C’est pour ça que mon rapport à l’évasion, je crois qu’il n’est pas le même que pour celui qui veut vraiment passer le mur et ne jamais revenir. Je passais le mur comme un polisson qui essaie, mais qui n’y croit pas au fond de lui-même. C’est personnel : j’ai toujours ressenti ma tentative comme une tentative. Jamais vraiment comme quelque chose de concret, comme on voit dans les films ou les romans. Je n’ai jamais été rêveur, je crois. Quand j’essayais, c’était agir pour ne pas réfléchir. Quand les gens parlent d’évasion, ils ne font pas forcément le rapport entre la tentative d’évasion et l’évasion elle-même. C’est très important. Un évadé, c’est quelqu’un qui a franchi le mur, la ligne d’arrivée. Certains se sont évadés, ils sont restés une heure dehors, un jour, deux jours, trois jours, un mois... Très peu ont battu les records, mais au moins ils peuvent dire qu’ils l’ont fait. Tandis que moi, j’étais d’un côté du mur, je ne suis pas passé de l’autre côté.

[1Les détenus auxiliaires travaillent dans la prison. Ils apportent les achats, les bouquins, les cantines.

[2Ce sont des nœuds en forme de huit à l’envers qui permettent de récupérer la corde quand on descend les parois en rappel.

[3Il y a deux types d’isolement en détention, l’isolement administratif, qui peut être décidé par l’administration pénitentiaire (AP), et l’isolement judiciaire qui ne peut être décidé que par un·e magistrat·e, généralement l’instructeur ou l’instructrice. Lors d’un isolement administratif, il n’y a pas de contact avec les autres détenus, mais l’AP laisse la possibilité de négocier des arrangements. Avec l’isolement judiciaire, l’AP n’a plus la main. Elle ouvre une porte pour donner à manger et la referme ensuite. Seul·e un·e procureur·e peut le lever.

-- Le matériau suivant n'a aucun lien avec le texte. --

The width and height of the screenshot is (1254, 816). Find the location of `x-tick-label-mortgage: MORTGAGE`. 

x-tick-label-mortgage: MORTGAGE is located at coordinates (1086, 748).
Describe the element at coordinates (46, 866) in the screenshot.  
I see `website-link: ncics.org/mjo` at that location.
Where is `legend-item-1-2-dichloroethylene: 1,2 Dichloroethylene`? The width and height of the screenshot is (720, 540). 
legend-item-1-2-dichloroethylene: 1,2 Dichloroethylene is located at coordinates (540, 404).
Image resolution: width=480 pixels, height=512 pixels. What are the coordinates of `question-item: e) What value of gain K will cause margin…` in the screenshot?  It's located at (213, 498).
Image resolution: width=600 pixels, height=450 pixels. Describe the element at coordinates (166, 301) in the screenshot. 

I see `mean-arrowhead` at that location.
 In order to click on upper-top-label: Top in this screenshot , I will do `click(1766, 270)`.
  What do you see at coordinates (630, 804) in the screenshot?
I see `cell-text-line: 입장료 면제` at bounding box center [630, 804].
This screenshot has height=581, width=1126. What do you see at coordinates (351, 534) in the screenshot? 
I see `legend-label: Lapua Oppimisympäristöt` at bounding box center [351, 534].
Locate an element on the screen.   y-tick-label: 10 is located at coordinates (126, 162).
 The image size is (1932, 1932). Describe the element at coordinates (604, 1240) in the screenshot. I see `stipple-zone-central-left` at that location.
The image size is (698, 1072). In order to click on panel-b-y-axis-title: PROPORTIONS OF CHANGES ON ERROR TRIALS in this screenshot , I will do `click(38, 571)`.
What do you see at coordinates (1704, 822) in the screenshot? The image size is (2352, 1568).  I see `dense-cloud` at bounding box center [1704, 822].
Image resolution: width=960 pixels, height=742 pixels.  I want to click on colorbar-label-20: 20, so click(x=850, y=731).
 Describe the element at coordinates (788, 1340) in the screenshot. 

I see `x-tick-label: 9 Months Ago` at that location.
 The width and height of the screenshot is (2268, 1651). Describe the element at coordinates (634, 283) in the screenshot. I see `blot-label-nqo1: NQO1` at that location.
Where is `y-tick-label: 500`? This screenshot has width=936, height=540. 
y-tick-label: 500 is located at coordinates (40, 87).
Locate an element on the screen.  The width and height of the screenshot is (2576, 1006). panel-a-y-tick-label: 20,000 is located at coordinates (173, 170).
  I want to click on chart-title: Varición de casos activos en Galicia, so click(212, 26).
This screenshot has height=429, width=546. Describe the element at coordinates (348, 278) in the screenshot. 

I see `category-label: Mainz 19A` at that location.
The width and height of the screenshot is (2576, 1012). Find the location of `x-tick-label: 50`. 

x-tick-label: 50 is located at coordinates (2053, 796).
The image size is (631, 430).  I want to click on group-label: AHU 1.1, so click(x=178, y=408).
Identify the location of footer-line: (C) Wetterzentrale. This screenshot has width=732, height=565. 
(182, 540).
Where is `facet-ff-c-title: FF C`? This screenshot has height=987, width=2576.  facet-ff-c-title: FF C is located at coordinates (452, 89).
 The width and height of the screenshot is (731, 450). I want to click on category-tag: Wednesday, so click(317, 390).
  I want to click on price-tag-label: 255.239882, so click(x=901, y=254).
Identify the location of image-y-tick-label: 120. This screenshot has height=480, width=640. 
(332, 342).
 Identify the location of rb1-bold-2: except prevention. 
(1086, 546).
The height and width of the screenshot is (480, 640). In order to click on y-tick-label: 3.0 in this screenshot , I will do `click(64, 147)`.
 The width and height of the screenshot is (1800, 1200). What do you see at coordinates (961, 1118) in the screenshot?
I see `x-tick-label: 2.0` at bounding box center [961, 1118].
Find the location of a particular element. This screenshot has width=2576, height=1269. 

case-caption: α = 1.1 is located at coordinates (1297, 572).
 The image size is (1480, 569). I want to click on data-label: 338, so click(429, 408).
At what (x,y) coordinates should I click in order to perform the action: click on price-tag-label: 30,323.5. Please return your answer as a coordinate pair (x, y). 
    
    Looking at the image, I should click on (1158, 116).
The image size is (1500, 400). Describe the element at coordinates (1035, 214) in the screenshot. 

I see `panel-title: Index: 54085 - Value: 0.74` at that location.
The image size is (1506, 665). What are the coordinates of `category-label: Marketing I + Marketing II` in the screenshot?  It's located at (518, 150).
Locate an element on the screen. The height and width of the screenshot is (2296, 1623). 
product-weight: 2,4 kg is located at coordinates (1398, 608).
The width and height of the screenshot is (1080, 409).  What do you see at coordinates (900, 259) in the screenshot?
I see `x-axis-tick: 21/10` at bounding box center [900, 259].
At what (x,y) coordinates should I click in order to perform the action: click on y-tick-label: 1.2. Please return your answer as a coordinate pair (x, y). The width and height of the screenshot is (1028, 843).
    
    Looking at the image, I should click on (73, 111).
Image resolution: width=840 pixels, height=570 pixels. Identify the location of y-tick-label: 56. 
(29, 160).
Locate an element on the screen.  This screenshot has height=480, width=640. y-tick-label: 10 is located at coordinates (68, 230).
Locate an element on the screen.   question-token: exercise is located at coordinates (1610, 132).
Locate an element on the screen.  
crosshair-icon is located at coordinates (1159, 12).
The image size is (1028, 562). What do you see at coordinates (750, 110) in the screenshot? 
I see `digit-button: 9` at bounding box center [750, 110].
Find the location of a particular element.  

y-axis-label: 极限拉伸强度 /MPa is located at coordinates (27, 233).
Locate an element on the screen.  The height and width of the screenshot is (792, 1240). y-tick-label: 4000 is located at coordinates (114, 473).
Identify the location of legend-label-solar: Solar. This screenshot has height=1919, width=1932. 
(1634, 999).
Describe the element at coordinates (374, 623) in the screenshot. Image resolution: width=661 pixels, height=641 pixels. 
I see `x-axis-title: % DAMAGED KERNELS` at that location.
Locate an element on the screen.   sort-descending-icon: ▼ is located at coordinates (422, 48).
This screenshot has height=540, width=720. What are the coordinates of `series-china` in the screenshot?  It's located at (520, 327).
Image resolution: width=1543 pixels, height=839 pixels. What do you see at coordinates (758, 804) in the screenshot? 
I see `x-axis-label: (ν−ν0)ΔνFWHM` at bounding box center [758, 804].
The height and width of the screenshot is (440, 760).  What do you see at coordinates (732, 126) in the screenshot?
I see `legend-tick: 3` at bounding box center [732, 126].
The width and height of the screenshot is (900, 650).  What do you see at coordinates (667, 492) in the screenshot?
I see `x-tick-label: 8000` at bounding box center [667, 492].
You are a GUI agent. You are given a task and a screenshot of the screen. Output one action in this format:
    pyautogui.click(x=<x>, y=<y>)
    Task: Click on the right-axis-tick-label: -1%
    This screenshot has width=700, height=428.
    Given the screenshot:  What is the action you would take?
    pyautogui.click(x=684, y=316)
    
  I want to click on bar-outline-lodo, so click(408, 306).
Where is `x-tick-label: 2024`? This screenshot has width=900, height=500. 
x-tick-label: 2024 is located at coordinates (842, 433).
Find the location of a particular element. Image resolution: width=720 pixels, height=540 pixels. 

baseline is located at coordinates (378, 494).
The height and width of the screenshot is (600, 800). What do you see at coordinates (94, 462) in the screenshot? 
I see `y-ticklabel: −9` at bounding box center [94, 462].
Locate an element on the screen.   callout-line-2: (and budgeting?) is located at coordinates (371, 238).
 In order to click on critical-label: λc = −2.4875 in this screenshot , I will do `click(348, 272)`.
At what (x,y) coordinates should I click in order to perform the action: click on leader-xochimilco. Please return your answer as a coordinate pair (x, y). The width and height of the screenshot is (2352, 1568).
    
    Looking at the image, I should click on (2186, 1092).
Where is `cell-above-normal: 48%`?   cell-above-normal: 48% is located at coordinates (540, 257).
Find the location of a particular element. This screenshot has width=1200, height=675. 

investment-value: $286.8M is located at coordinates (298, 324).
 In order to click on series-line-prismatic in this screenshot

[4Éric a eu de graves problèmes dentaires lorsqu’il se trouvait à l’isolement, qui n’ont pas été pris en charge par l’AP.

[5En référence à André, dont l’entretien suit.

[6La confusion des peines permet à un·e auteur·e de plusieurs infractions de bénéficier du non-cumul des peines de même nature. Dans ce cas, il ou elle n’exécutera, qu’une seule peine, à savoir la plus longue.

[7Le centre de détention de Muret en Occitanie.

[8Prison de Lyon, désaffectée en 2009, et depuis reconvertie en campus universitaire.

[9La Une était la première chaîne de télévision à l’époque.